DATA SHOWN:
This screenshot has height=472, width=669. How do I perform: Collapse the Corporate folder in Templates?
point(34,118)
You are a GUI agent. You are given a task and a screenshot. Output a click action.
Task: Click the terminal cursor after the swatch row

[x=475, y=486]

---

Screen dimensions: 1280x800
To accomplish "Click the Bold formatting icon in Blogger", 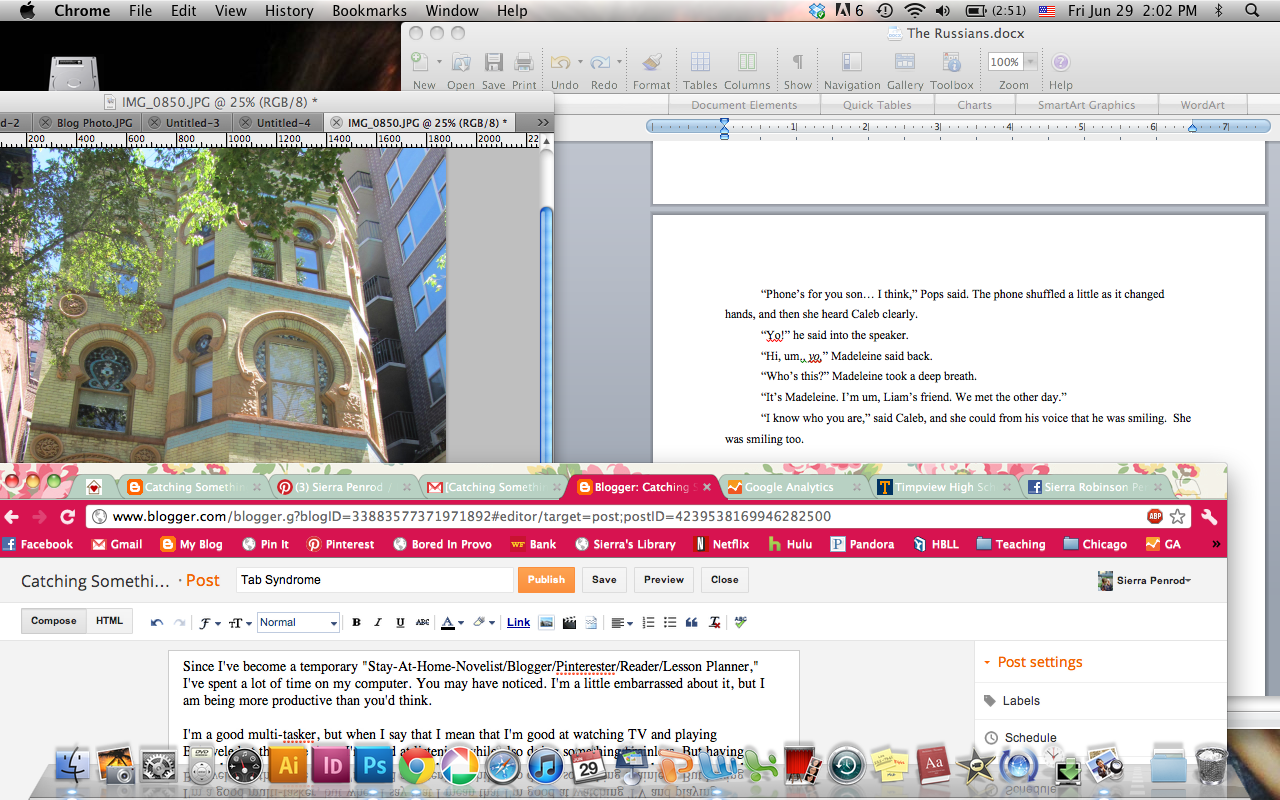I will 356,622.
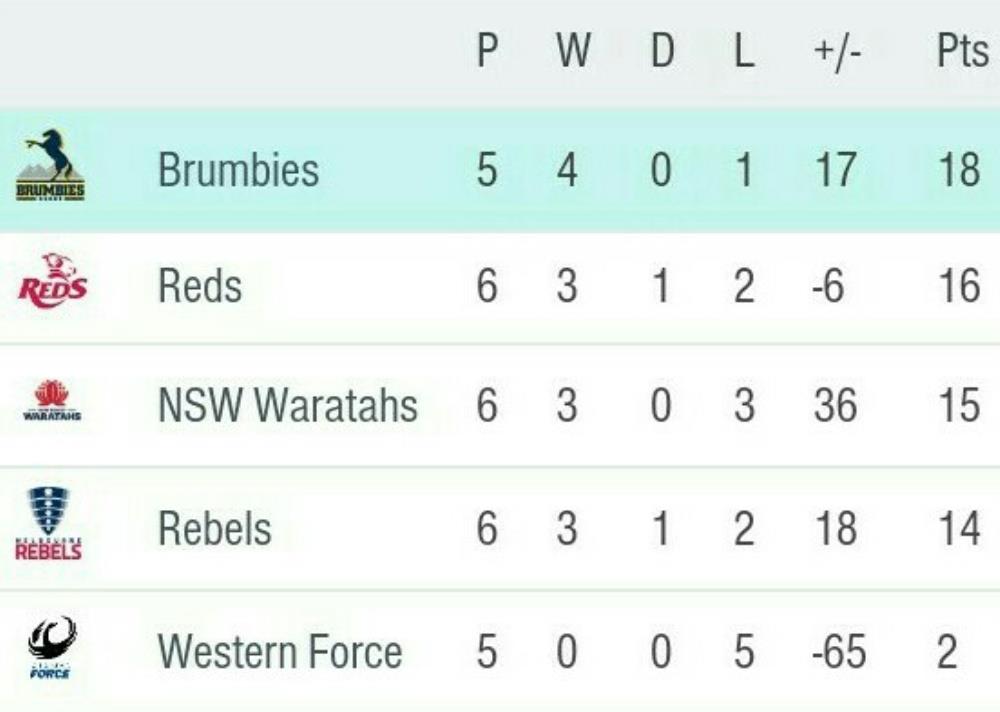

EXERCISE DIRECTIONS:
Count the lines in the records above that contain the word "screenshot". Reply with only the number.

ANSWER:
2